In February, €6bn European private equity firm MidEuropa bought Optegra from a smaller rival. It plans to expand the business across Europe. 

The strain from the pandemic has only increased the attractiveness to potential investors of private companies that provide NHS services. 

“They are making a judgment around these mega underlying trends,” said Tom King, a director and political risk adviser at Lodestone Communications. “You are now seeing generalist [private equity] funds entering frontline care and elective surgery, it was really specialists that had backgrounds in healthcare before. It’s now become so competitive and so popular.”

Michelle Tempest, analyst at consultancy Candesic, said private providers had brought “cost discipline, innovation and specialisation to health services” and that the NHS struggled with outdated infrastructure, legacy technology and low staff morale.

But not everyone is convinced that financial investors are good at delivering health services. Private equity has drawn scrutiny for its practice of loading debt on to the companies it buys and its lack of transparency, particularly where revenues come from the taxpayer.

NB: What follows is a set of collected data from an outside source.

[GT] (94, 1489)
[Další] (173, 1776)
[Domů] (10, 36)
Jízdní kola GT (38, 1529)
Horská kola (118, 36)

A recent paper published in the British Medical Journal found that healthcare provided by private equity-backed companies was often more expensive and had “mixed to harmful impacts on quality”.

“We see this as a broader trend to the financialisation of healthcare, with private equity one part of the process,” said Joseph Bruch, an assistant professor at the University of Chicago and co-author of the paper. “A higher proportion of profits are being taken out of healthcare into the financial sector.”

In the UK, political parties are gearing up for a general election next year where the NHS is close to the top of voters’ concerns. 

The Labour party, which is expected to win, is in favour of using private hospitals to reduce NHS waiting lists. “I don’t subscribe to the view that public equals good, private equals bad,” shadow health secretary Wes Streeting told the Financial Times in an interview this year. 

Whatever the outcome of the next election, the private sector’s involvement in UK healthcare seems here to stay. “There is no major party advocating for a different model,” King said. “The trends are advanced and well established.”